Drone Referring Localization: An Efficient Heterogeneous Spatial Feature Interaction Method For UAV Self-Localization
Ming Dai, Enhui Zheng, Jiahao Chen, Lei Qi, Zhenhua Feng, Wankou Yang
TL;DR
This work tackles GPS-denied UAV self-localization by reframing it as end-to-end heatmap localization through DRL, a framework that enables learnable interaction between heterogeneous UAV and satellite features. It introduces two fusion architectures, Post-Fusion and Mix-Fusion, with Mix-Fusion showing superior performance due to deeper cross-domain feature integration. Two data-centric contributions, Random Scale Crop (RSC) and Weighted Balance Loss (WBL), along with the UL14 paired dataset, enhance robustness and training dynamics, achieving notable gains in Meter-level Accuracy and Relative Distance Score while reducing inference time and storage compared to traditional image retrieval pipelines. The approach demonstrates strong generalization across satellite scales, query distributions, and flight altitudes, offering a practical, scalable solution for real-time UAV self-localization in challenging, GPS-denied environments.
Abstract
Image retrieval (IR) has emerged as a promising approach for self-localization in unmanned aerial vehicles (UAVs). However, IR-based methods face several challenges: 1) Pre- and post-processing incur significant computational and storage overhead; 2) The lack of interaction between dual-source features impairs precise spatial perception. In this paper, we propose an efficient heterogeneous spatial feature interaction method, termed Drone Referring Localization (DRL), which aims to localize UAV-view images within satellite imagery.

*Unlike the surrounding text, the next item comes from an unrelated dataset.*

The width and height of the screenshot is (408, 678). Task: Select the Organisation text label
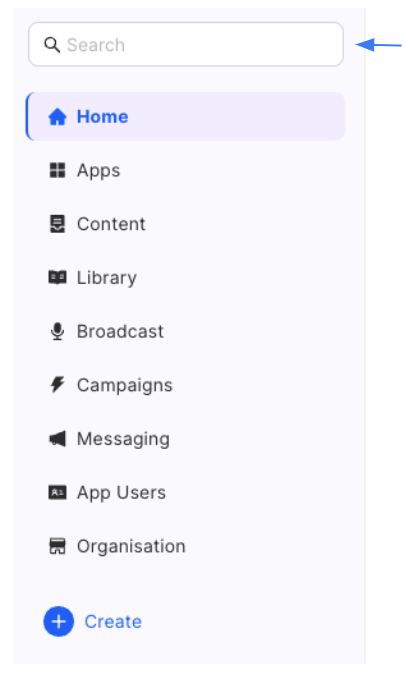click(131, 547)
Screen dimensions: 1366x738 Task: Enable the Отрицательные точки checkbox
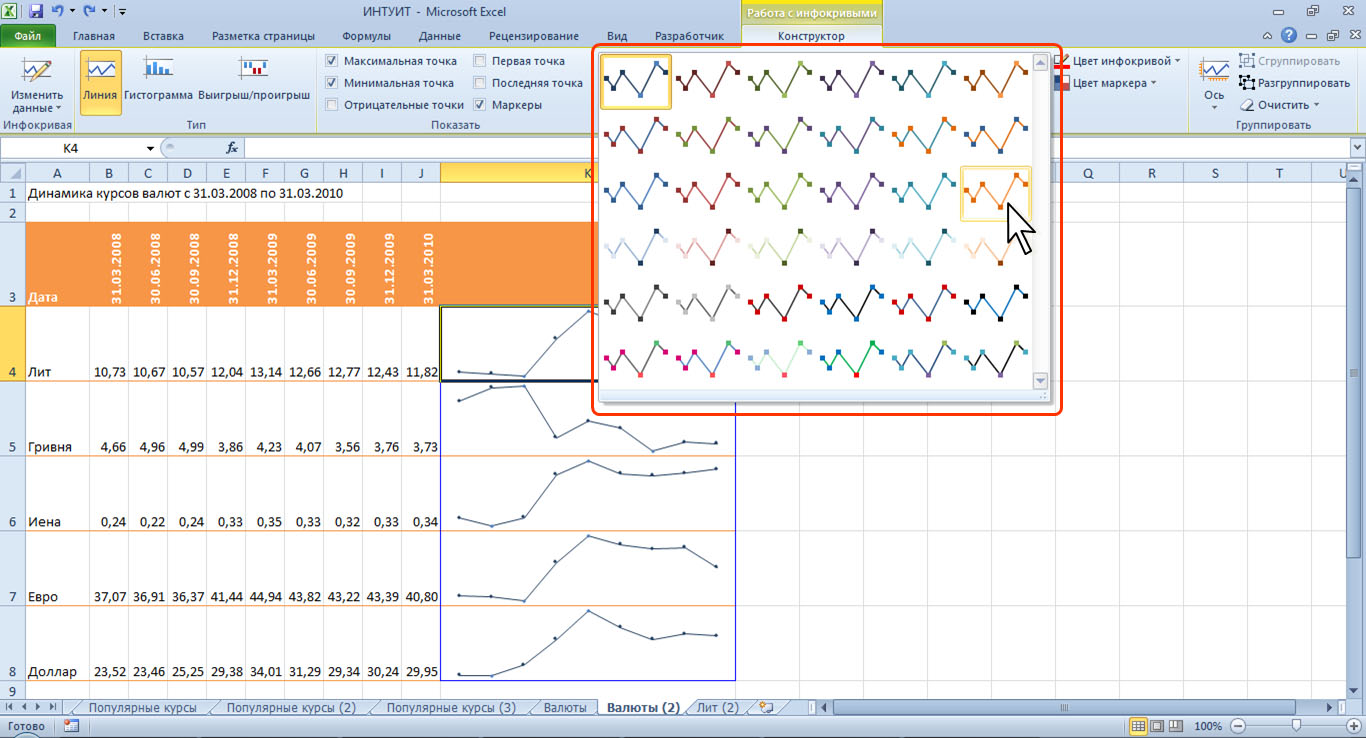coord(333,104)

Unlike conventional methods that treat different data sources in isolation, followed by cosine similarity computations, DRL facilitates the learnable interaction of heterogeneous features. To implement the proposed DRL, we design two transformer-based frameworks, Post-Fusion and Mix-Fusion, enabling end-to-end training and inference. Furthermore, we introduce random scale cropping and weight balance loss techniques to augment paired data and optimize the balance between positive and negative sample weights. Additionally, we construct a new dataset, UL14, and establish a benchmark tailored to the DRL framework. Compared to traditional IR methods, DRL achieves superior localization accuracy (MA@20 +9.4\%) while significantly reducing computational time (1/7) and storage overhead (1/3). The dataset and code will be made publicly available. The dataset and code are available at \url{https://github.com/Dmmm1997/DRL} .